:: Brano fornito ::
Papa Ratzinger, un pontificato lungo quasi 8 anni

CITTA’ DEL VATICANO  – “L’umile operaio” smetterà di curare “la vigna del Signore” il 28 febbraio: Joseph Ratzinger, con la sua decisione a sorpresa, lascerà il soglio pontificio dopo quasi otto da quel 19 aprile 2005 in cui si affacciò alla loggia delle benedizioni stupito per essere stato scelto come successore di Karol Wojtyla: tanto poco se lo aspettava, da indossare un maglioncino di lana nera i cui polsini spuntavano sotto i nuovi abiti pontificali. Un papato non lungo che pure ha lasciato un segno nella Chiesa e nella immagine di questa nel mondo. E un ruolo nella storia per il Papa che ha deciso di “lasciare”.

In questi anni, il figlio di un poliziotto bavarese diventato guida di un miliardo di cattolici nel mondo ha incontrato milioni di persone; ha compiuto 24 viaggi internazionali prima sulle orme di Wojtyla e poi costruendo la propria visione della geografia universale della Chiesa, e 30 visite pastorali in Italia; ha scritto tre encicliche per dire che l’amore e la speranza non sono qualcosa, ma qualcuno, cioè Cristo, e per rinnovare la dottrina sociale di fronte a una crisi finanziaria globale.

Ha pubblicato la trilogia dedicata al Gesù di Nazaret per mostrare che la fede non è un elenco di proibizioni ma un rapporto di amicizia col Dio fatto uomo. In cinque concistori ha creato 90 nuovi cardinali in rappresentanza di tutti i continenti, per manifestare l’ attenzione della Chiesa per tutta l’umanità. Ha invocato pace e giustizia per il mondo, anche dalla tribuna dell’Onu durante il trionfale viaggio negli Stati Uniti del 2008, ha levato la voce in difesa dell’Africa, ha scritto una lettera ai cattolici cinesi, guardando sia ai cattolici del grande paese asiatico che al tema universale della libertà religiosa.

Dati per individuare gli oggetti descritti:
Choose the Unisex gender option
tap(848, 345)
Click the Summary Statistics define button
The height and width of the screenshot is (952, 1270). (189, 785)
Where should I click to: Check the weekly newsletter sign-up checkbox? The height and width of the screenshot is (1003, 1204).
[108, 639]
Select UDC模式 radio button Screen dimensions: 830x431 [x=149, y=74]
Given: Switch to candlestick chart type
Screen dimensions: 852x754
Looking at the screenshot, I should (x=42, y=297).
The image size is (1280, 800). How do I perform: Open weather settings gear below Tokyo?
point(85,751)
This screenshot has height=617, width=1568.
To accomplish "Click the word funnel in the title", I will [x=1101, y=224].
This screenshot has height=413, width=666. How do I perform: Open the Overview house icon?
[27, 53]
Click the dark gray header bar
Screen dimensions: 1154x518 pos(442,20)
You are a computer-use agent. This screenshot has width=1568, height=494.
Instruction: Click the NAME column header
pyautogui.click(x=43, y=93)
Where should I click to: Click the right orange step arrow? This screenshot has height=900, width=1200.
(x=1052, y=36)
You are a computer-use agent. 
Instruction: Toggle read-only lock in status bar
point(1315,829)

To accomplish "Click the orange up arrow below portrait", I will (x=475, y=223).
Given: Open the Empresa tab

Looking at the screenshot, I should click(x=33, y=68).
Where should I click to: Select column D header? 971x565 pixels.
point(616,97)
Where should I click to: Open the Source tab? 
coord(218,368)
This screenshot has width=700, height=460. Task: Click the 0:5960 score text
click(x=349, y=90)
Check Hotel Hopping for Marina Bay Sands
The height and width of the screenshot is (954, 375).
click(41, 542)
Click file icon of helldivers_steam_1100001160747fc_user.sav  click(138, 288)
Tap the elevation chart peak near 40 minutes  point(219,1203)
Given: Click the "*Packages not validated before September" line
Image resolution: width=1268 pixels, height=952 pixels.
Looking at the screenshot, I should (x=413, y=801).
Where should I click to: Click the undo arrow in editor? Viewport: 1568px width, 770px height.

:: Da svolgere ::
- 1) Secondo il brano sul pontificato di Ratzinger, quanti nuovi cardinali ha creato nei cinque concistori?
- 2) Trascriva dal brano sul pontificato di Ratzinger il passo che inizia con "Ha pubblicato la" e termina con "della libertà religiosa.".

:: Risposte ::
- 1) Ha creato 90 nuovi cardinali.

- 2)
Ha pubblicato la trilogia dedicata al Gesù di Nazaret per mostrare che la fede non è un elenco di proibizioni ma un rapporto di amicizia col Dio fatto uomo. In cinque concistori ha creato 90 nuovi cardinali in rappresentanza di tutti i continenti, per manifestare l’ attenzione della Chiesa per tutta l’umanità. Ha invocato pace e giustizia per il mondo, anche dalla tribuna dell’Onu durante il trionfale viaggio negli Stati Uniti del 2008, ha levato la voce in difesa dell’Africa, ha scritto una lettera ai cattolici cinesi, guardando sia ai cattolici del grande paese asiatico che al tema universale della libertà religiosa.